- [Given text]
--- begin ---
The Company also enters into fair value hedges, including certain
interest rate swap contracts. The fair value of these hedges is
included in other long-term liabilities. In fair value hedges the
change in fair value of both the hedged item attributable to the risk
being hedged and the entire hedging item are recorded in the net
earnings for the respective period.
The maximum length of time over which the Company is hedging its
exposure to future cash flow variability for anticipated transactions
is ten years.
Equity
Handbook Section 3251 describes standards for the presentation of
equity and changes in equity during the period with reference to the
new comprehensive income standard.
The new standards were applied retrospectively without restatement of
prior periods on December 31, 2006 (the first day of the Company's
2007 fiscal year), and thus prior periods presented have not been
restated with the exception of accumulated foreign currency
translation adjustment. The opening balance of retained earnings, net
of income taxes, has been adjusted by the following:
- the difference between the previous carrying amount and the fair
value of financial assets and liabilities designated as held for
trading;
- the cumulative ineffective portion of the gain or loss on the
hedging items in designated cash flow hedging relationships and
the total gain or loss on the hedging items in designated fair
value hedging relationships; and
- unamortized deferred debt issue expenses.
The opening balance of accumulated other comprehensive income, net of
income taxes, has been similarly adjusted by the following:
- the cumulative effective portion of the gain or loss on the
hedging items that are included in designated cash flow hedging
relationships; and
- restatement of current and prior periods to reflect the
accumulated foreign currency translation adjustment on the
translation of certain subsidiaries from a separate category of
shareholders' equity.
--- end ---
- [Data for this exercise]
--- begin ---
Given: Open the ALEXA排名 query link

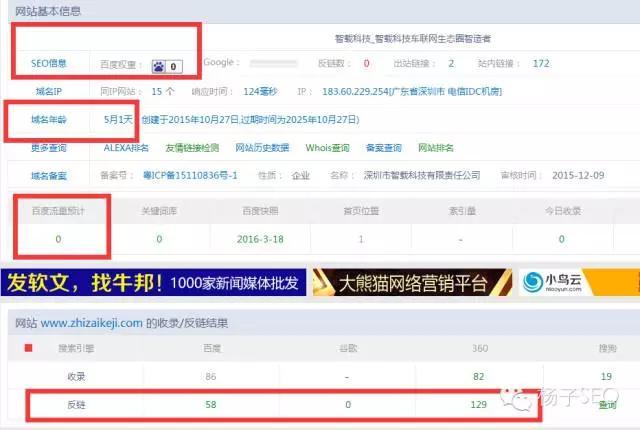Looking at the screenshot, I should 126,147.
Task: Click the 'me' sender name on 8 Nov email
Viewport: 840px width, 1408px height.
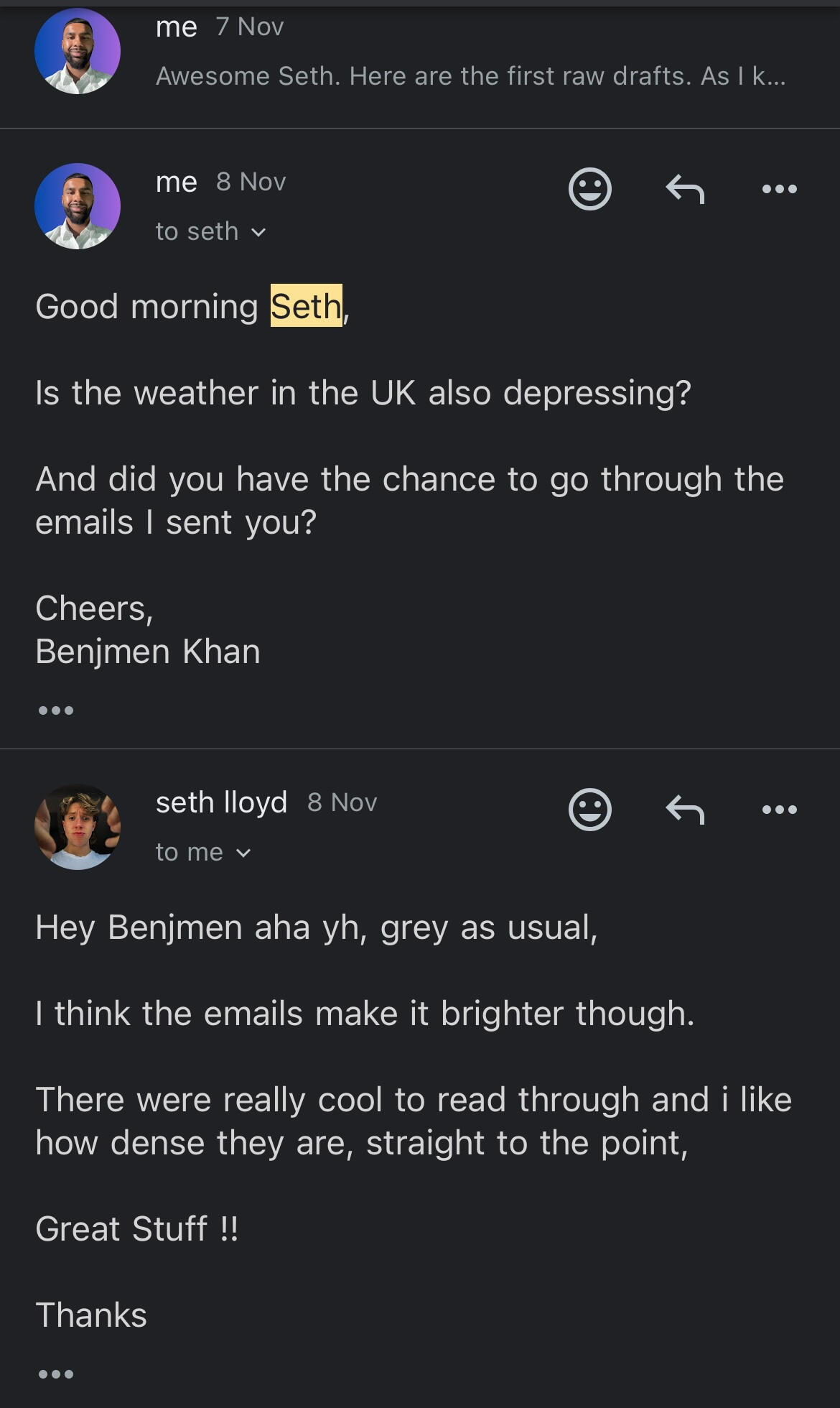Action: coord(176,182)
--- end ---
--- begin ---
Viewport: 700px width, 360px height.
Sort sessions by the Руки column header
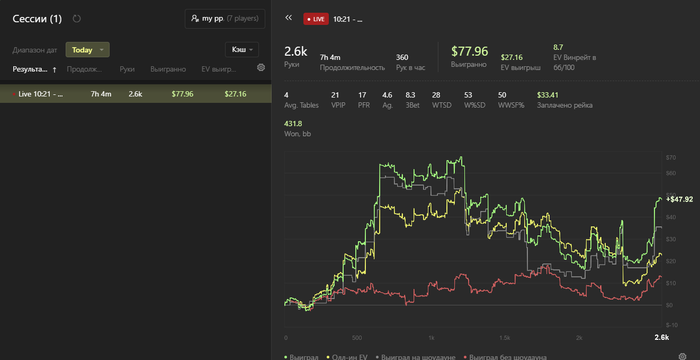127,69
--- end ---
- [Tasks to carry out]
- a) In the text on hedges and equity, why have the prior periods presented not been restated?
- b) Could you print the records from the line containing "Given: Open the ALEXA排名 query link" through the line containing "Action: coord(176,182)", both included? Leave the pictures out of your answer.
The text and the records come from separate, unrelated sources.

- [Solutions by task]
- a) The new standards were applied retrospectively without restatement of prior periods on December 31, 2006, the first day of the Company's 2007 fiscal year. The one exception is the accumulated foreign currency translation adjustment.

- b)
Given: Open the ALEXA排名 query link

Looking at the screenshot, I should 126,147.
Task: Click the 'me' sender name on 8 Nov email
Viewport: 840px width, 1408px height.
Action: coord(176,182)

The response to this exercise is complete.